The West Los Angeles market is poised to add just under 1.7 million square feet in the next two years as construction and creative conversions deliver. Leasing efforts for these projects will go a long way in determining whether vacancy stabilizes in the West Los Angeles market or continues to rise.
The average asking monthly rent for West Los Angeles rose to $4.61 per square foot (PSF) full service gross (FSG), a 6.2% increase year-over-year.
Demand fell, recording 34,800 square feet (SF) of positive absorption. Gains in Marina Del Rey/Venice and Culver City were cancelled out by softening in Beverly Hills.
The under-construction pipeline held steady, adding four more planned properties while one property delivered; the total number of buildings in the pipeline is seventeen.
Investment was relatively muted with only three properties trading, highlighted by Olive Hill Group’s acquisition of 520 Broadway in Santa Monica.
Leasing activity recorded 896,700 square feet, down 30.4% year-over-year.

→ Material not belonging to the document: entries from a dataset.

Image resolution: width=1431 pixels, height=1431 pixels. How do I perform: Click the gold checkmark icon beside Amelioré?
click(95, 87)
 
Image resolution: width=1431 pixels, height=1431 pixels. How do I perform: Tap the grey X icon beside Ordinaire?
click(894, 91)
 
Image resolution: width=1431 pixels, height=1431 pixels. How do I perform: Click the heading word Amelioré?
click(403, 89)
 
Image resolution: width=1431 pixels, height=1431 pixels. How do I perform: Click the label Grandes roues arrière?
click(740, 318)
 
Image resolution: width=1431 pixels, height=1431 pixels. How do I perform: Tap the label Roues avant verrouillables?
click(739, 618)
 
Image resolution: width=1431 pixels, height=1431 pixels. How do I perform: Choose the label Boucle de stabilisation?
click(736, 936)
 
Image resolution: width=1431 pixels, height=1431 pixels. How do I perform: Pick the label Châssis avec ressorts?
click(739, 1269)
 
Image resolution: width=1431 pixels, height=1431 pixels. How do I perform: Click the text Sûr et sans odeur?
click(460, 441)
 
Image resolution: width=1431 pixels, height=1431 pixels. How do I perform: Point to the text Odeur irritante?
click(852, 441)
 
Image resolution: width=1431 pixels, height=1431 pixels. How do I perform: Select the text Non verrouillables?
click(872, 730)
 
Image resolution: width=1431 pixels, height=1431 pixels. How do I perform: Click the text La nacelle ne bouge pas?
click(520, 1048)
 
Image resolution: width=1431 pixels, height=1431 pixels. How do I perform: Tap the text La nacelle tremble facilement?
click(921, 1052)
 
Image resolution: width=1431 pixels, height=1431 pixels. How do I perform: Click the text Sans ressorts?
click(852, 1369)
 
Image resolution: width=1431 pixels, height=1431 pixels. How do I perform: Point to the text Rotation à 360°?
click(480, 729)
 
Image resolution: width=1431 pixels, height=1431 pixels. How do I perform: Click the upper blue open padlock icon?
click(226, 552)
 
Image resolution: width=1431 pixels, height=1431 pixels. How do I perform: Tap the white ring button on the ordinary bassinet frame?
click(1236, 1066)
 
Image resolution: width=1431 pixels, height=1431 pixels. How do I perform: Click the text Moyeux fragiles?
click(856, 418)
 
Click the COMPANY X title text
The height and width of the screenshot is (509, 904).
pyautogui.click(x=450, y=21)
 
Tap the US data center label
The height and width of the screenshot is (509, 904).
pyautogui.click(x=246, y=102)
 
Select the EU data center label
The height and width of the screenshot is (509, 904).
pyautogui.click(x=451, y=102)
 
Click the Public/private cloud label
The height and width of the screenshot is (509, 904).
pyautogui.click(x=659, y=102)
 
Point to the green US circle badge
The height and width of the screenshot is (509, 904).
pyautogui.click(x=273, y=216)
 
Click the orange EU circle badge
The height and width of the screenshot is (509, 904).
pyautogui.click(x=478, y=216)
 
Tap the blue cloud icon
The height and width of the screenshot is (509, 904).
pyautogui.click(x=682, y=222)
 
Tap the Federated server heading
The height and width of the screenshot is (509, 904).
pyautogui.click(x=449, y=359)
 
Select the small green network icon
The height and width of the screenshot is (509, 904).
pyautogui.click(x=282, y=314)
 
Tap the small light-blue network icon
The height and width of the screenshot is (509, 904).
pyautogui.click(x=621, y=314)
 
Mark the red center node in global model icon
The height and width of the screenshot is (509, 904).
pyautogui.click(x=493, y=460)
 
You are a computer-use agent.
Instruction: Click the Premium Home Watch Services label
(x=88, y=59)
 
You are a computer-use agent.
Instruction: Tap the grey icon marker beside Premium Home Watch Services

The West Los Angeles market maintained limited momentum to end 2017. Vacancy experienced a slight uptick due to the delivery of vacant space, but demand remained positive for the quarter. The market softened on a yearly basis, posting its lowest absorption total since 2012. Leasing velocity fell for the quarter as well. Landlords in some supply-constrained markets are expected to continue pushing rental rates, although not quite at the rate of previous quarters. The construction pipeline remains full, so how much of the space will remain speculative at delivery bears watching.
Heading into 2018, vacancy should mirror 2017’s trend of incremental tightening, but much of that will depend on the occupancy of current construction projects at delivery. The low unemployment rate and a focus on space efficiency will lessen demand into early 2018. The West Los Angeles submarket continues to defy convention as rates increased at a torrid pace in 2017. West Los Angeles constitutes 42% of new construction in Los Angeles County; robust construction activity will persist into 2018. Investment activity was robust in 2018; the market will be hard pressed to match this level of activity in 2018.